╭─ Data records
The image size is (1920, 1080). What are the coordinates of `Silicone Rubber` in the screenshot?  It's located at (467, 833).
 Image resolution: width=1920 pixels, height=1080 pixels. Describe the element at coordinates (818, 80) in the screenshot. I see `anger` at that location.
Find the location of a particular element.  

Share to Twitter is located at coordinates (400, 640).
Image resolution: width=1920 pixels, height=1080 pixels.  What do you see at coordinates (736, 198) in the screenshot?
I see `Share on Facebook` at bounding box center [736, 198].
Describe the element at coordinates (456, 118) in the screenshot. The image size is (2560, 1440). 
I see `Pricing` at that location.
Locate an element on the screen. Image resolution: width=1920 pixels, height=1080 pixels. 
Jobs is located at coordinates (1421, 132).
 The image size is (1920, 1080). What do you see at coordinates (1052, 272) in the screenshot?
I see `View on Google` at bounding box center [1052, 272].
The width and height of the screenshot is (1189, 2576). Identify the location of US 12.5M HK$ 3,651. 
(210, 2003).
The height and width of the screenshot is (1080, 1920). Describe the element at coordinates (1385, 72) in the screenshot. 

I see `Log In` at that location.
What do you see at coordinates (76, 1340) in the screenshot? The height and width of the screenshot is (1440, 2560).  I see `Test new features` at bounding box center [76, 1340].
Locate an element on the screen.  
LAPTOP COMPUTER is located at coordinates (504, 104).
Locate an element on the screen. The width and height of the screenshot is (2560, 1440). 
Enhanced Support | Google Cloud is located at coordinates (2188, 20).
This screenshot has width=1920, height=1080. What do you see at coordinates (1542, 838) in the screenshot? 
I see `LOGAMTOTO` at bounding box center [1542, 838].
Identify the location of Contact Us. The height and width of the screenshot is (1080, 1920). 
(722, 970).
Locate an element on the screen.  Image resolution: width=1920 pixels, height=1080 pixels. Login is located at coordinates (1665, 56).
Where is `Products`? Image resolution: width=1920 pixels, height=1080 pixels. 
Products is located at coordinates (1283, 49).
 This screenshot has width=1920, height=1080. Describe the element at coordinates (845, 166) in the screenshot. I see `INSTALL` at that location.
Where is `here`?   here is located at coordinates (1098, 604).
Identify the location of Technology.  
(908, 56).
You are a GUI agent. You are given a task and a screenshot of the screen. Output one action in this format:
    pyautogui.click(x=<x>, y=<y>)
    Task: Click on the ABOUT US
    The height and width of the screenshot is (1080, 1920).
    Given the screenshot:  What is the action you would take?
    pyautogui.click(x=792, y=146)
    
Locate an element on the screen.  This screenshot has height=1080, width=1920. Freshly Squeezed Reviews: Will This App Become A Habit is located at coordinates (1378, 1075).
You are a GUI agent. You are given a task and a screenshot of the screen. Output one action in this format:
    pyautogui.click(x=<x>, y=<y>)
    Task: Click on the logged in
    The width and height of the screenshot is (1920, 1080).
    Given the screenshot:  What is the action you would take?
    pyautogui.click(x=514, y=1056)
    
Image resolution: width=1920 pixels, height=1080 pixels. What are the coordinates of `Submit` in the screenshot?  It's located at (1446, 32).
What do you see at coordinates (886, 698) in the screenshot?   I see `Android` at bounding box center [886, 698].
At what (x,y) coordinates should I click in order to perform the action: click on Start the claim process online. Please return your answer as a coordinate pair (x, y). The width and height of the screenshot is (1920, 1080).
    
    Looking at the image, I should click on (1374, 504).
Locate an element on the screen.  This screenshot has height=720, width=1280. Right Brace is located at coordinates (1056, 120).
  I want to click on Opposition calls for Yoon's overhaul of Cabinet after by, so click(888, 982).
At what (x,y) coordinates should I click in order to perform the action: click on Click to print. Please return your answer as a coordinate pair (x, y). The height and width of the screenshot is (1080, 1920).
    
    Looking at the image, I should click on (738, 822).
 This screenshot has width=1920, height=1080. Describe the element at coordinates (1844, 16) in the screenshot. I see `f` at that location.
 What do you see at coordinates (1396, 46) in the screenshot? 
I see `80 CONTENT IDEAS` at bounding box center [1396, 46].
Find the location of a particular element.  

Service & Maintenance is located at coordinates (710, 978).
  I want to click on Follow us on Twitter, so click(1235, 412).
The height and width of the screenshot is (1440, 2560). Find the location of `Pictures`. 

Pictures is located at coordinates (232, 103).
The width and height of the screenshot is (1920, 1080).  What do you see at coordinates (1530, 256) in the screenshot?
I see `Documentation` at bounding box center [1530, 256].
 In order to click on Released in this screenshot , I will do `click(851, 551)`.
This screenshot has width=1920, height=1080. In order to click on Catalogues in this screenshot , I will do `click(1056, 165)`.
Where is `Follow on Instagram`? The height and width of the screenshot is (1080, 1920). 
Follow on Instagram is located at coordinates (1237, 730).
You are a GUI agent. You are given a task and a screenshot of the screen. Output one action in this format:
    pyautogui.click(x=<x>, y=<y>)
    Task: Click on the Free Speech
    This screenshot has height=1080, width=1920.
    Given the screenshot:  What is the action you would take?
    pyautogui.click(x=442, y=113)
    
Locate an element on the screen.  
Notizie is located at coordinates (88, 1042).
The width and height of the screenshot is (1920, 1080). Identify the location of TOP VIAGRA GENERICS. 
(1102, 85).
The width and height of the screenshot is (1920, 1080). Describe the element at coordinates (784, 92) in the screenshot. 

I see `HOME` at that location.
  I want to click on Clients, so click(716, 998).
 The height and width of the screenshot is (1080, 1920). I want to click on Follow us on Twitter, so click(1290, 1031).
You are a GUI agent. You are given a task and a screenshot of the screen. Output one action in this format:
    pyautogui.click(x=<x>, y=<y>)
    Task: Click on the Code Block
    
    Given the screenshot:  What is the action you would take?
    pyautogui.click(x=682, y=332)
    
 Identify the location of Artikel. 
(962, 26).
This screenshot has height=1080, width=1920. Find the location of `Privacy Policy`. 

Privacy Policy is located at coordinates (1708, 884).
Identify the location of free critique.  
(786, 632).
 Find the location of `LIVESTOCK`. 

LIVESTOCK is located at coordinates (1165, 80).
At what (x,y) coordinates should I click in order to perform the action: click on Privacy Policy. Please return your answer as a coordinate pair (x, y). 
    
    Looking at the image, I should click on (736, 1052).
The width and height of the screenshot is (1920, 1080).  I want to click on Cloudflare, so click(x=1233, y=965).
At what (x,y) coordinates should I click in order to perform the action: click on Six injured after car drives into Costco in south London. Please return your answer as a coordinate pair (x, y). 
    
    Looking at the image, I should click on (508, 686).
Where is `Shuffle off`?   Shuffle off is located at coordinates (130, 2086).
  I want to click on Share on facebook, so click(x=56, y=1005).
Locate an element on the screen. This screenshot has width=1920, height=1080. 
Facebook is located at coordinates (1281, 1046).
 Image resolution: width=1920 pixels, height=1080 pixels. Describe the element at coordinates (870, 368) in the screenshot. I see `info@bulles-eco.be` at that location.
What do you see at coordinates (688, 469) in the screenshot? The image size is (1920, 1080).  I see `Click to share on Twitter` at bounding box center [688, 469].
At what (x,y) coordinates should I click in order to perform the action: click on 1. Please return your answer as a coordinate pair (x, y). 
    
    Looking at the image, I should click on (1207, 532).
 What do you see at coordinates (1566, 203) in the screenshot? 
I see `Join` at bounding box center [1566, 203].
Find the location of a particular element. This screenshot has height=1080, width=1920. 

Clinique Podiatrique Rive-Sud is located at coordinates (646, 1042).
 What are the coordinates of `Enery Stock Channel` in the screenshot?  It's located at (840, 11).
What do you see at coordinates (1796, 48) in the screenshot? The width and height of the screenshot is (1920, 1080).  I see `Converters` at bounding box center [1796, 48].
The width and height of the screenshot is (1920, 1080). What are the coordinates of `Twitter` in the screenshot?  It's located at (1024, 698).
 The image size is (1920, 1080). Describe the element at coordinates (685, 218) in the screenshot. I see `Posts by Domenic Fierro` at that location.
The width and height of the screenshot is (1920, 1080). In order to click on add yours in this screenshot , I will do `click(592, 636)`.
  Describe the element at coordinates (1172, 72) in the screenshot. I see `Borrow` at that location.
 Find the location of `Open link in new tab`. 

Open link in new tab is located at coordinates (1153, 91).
╰─
= Task requirements =
Repeat the material word for word, starting with the line that contains "Locate an element on the screen. This" and going on through the line that contains "Clinique Podiatrique Rive-Sud", with both of those lines included.

= Written answer =
Locate an element on the screen. This screenshot has width=1920, height=1080. 
Facebook is located at coordinates (1281, 1046).
 Image resolution: width=1920 pixels, height=1080 pixels. Describe the element at coordinates (870, 368) in the screenshot. I see `info@bulles-eco.be` at that location.
What do you see at coordinates (688, 469) in the screenshot? The image size is (1920, 1080).  I see `Click to share on Twitter` at bounding box center [688, 469].
At what (x,y) coordinates should I click in order to perform the action: click on 1. Please return your answer as a coordinate pair (x, y). 
    
    Looking at the image, I should click on (1207, 532).
 What do you see at coordinates (1566, 203) in the screenshot? 
I see `Join` at bounding box center [1566, 203].
Find the location of a particular element. This screenshot has height=1080, width=1920. 

Clinique Podiatrique Rive-Sud is located at coordinates (646, 1042).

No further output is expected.